A grammar has no left-recursion if and only if each nonterminal (or equivalently if every production) is good with respect to some partial order on the nonterminals of the grammar.

Proof.

Suppose we have a derivation a =*=> a w then there must be be a series of one step rules

a => w_1' a_1 w_1
a_1 => w_2' a_2 w_2
....
a_n = a w_n
where each w_i' is nullable. But when all rules are good this means a < a_1 < ... < a_n so that a < a which cannot be.

Thus, when all nonterminals (or productions) are good this implies that the grammar is not left-recursive.
Conversely, suppose we have a non left-recursive grammar then there is a relation induced on the non-terminals by demanding that each production be good. So we will say x < y in case there is a production x -> w' y w where w' is nullable. Saying that the transitive reflexive closure of this is an anti-symmetric relation is an equivalent way of defining what it means to say that the grammar is not left-recursive!

The idea is then to transform the rules so that they all become good. Clearly this means that we need to modify the rules which fail to be good!

What is a partial order?

Given a set X, a partial order on X is a relation x =< y satisfying:

x =< x (the relation is reflexive)
x =< y and y =< z implies x =< z (the relation is transitive)
if x =< y and y =< x then x=y (the relation is anti-symmetric)
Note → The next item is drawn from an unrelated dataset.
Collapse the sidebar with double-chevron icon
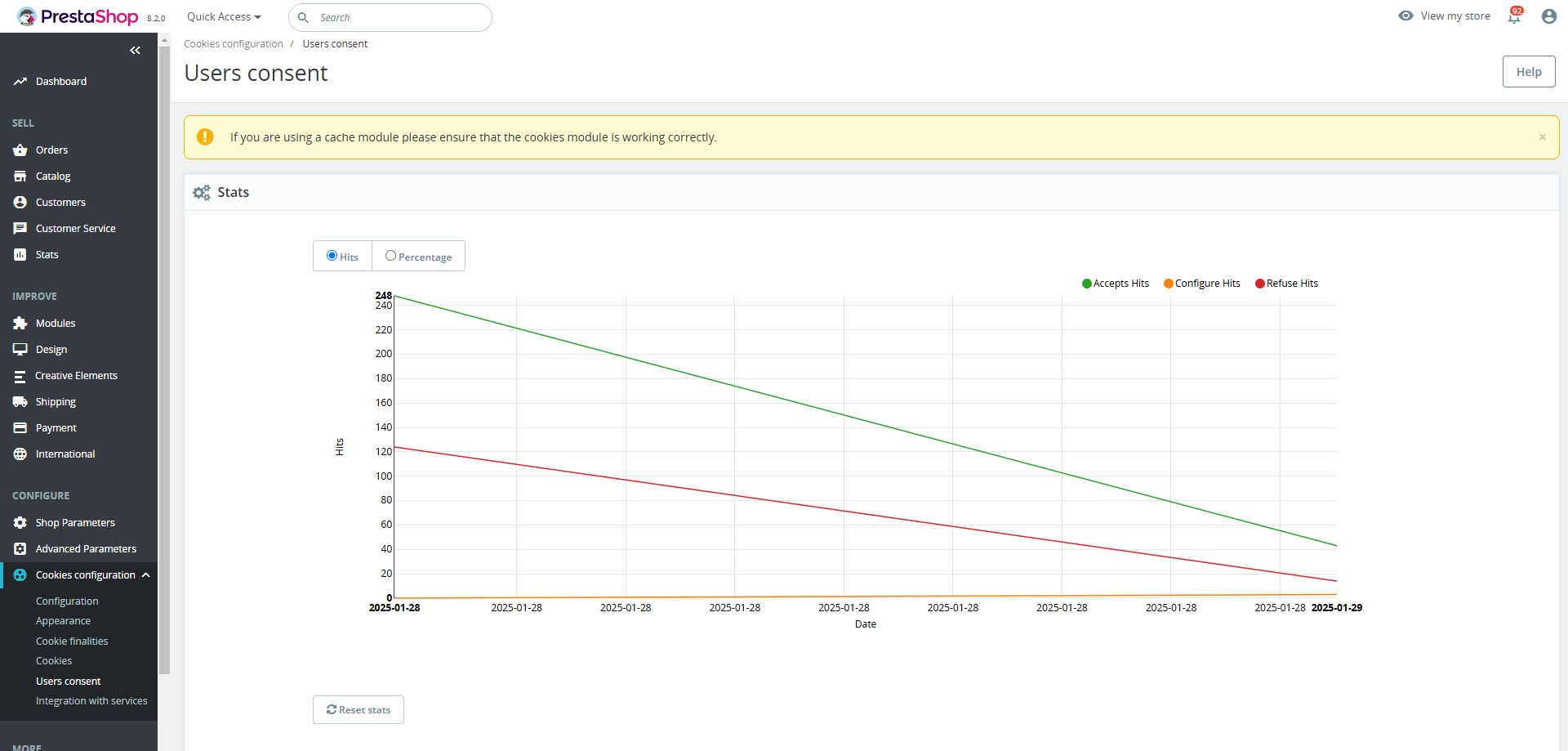pyautogui.click(x=135, y=51)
For example: the integers are partially ordered (e.g. -7 =< 102 ). In fact, in this case all pairs of integers are related (either forward or backward) by this relation so that it is called a total order ). Strings of characters may be (totally) ordered lexicographically: this is how telephone books work! Stings can also be ordered by the prefix relation: w_1 is a prefix of w_2 , that is w_1 =< w_2, in case there is a w_3 such that w_1 w_3 = w_2. This prefix ordering is clearly just a partial order. (Can you see why it is transitive.)
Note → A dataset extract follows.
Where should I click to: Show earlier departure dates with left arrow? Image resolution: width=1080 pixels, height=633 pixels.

Most importantly one can create a partial order by specifying which elements are "better" than which others, x < y, (where x<y if and only if x =< y and x =/= y) and then taking the transitive reflexive closure. If you do this, however, you must be careful to check the relation is still anti-symmetric (i.e. that there are no cycles).

A production x -> y \alpha is improvable in case either

if x > y and y is good, or
x < y and y is nullable and x -> \alpha is improvable (so you can skip over nullable non-terminals)

This can be re-expressed directly as follows:
x -> \gamma y \alpha is impovable at y if x > y, \gamma is nullable, and each z in \gamma has x < z.

The improvement which we shall make is to expand the good nonterminal y by replacing the occurence of y by its body in the production.

A nonterminal x has an impovable immediate left recursion or is almost good if its productions set is of the form:

x -> x \alpha_1 | .. | x \alpha_r | \beta_1 | ... | \beta_n

where each x -> \beta_i is good (note: each \alpha_i must be non-null as the grammar can have no cycles).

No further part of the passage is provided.